Fenwick Parody Exhibit Imitates No Other
Posted: September 29, 2003 at 1:00 am, Last Updated: November 30, -0001 at 12:00 am
By Tara Laskowski
It’s funny how similar the parody of Kahlil Gibran’s book, The Prophet, is to the original. The Profit, published in California, uses the same colors and type fonts and is filled with the same erotic and sensual images of women and men as in the original work, only this time the images have commercial and inappropriate details slipped in–god and goddess-like women and men barbecuing or advertising a product. Thus, a parody is born.
Books such as The Profit are currently on display at the Fenwick Library in an exhibit of parodies on loan to the library from Roger Lathbury, professor of English. The exhibit, which will be ongoing through the end of October, includes classic parodies such as Bored of the Rings, inspired by J.R.R. Tolkien’s Lord of the Rings trilogy; Ptomaine Street, inspired by Sinclair Lewis’ best-selling novel Main Street; and Growl, inspired by beat writers of the 1960s and ’70s and especially Allen Ginsberg’s poetry collection, Howl.
In addition, the display includes the parody Shamela by Henry Fielding, imitating Samuel Richardson’s Pamela. Published in 1741, one year after Pamela, it is thought to be the first book to parody another.
“Parody is an intuitive kind of judgment. It’s a way of responding to a book or piece of writing with the enthusiasm of imitation yet of drawing back to see not only what something is but also what it is not,” says Lathbury. “If it’s an effective parody, the result gives as much pleasure, in a different but related way, as the original.”

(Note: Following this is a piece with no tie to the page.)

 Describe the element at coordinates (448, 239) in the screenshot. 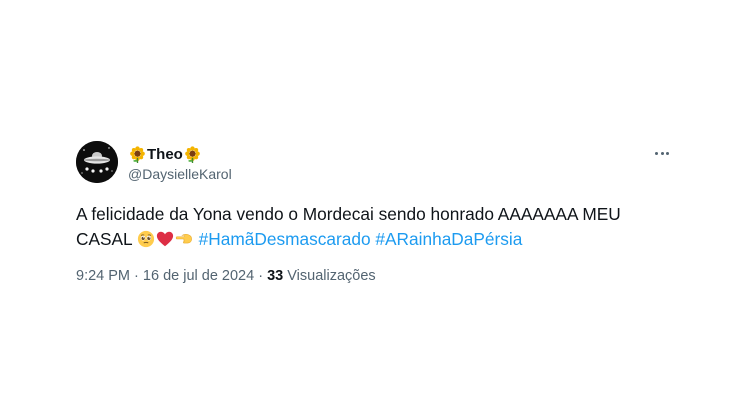

I see `hashtag-link: #ARainhaDaPérsia` at that location.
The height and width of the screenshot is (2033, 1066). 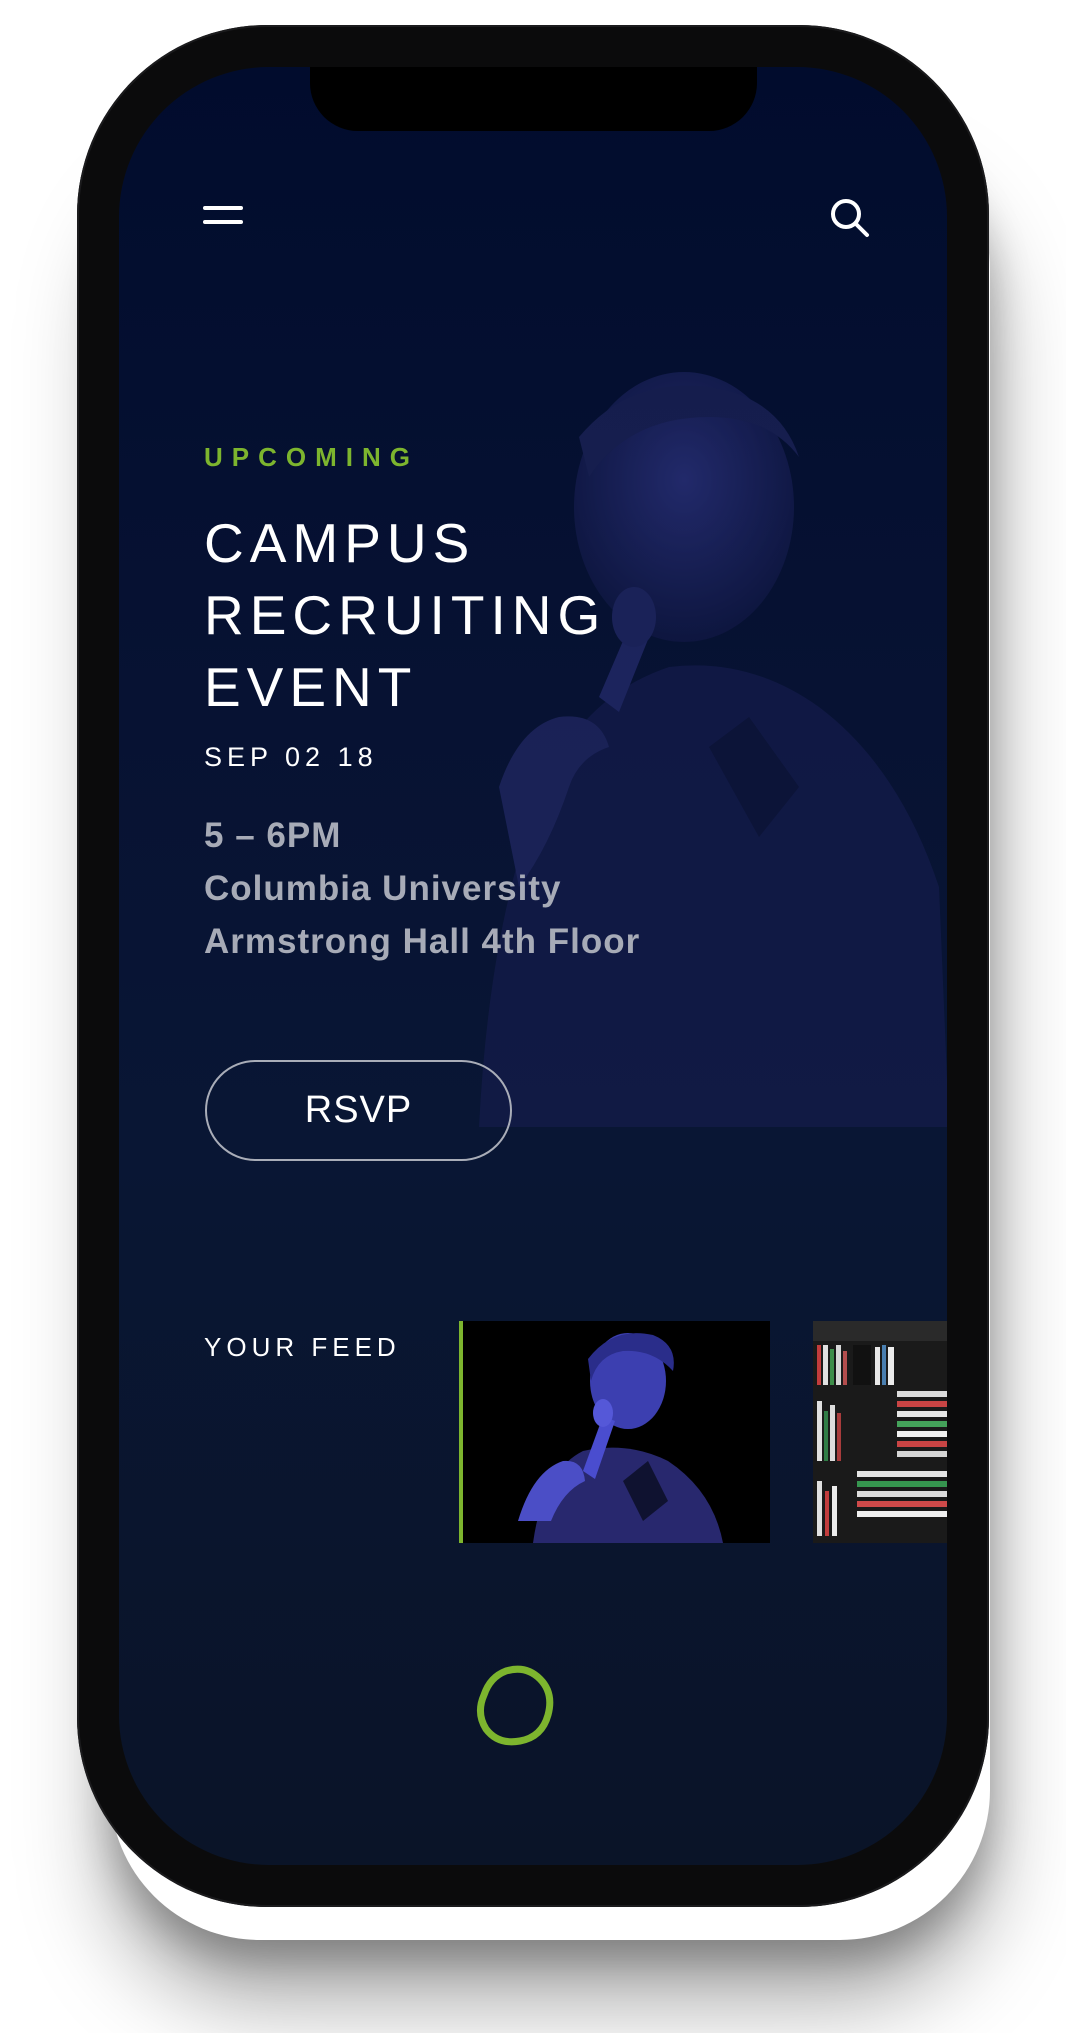 What do you see at coordinates (383, 888) in the screenshot?
I see `event-location: Columbia University` at bounding box center [383, 888].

The Special Collections and Archives division of the George Mason libraries displays two book exhibits each semester. Following the parodies exhibit, Special Collections will design an exhibit honoring the 40th anniversary of George Mason’s student newspaper, Broadside. Staff members are also planning a larger exhibit for next fall that will look at the 40th anniversary of the Fairfax Campus. This exhibit will include oral histories, construction plans, film, and photographs and will be displayed in the Johnson Center.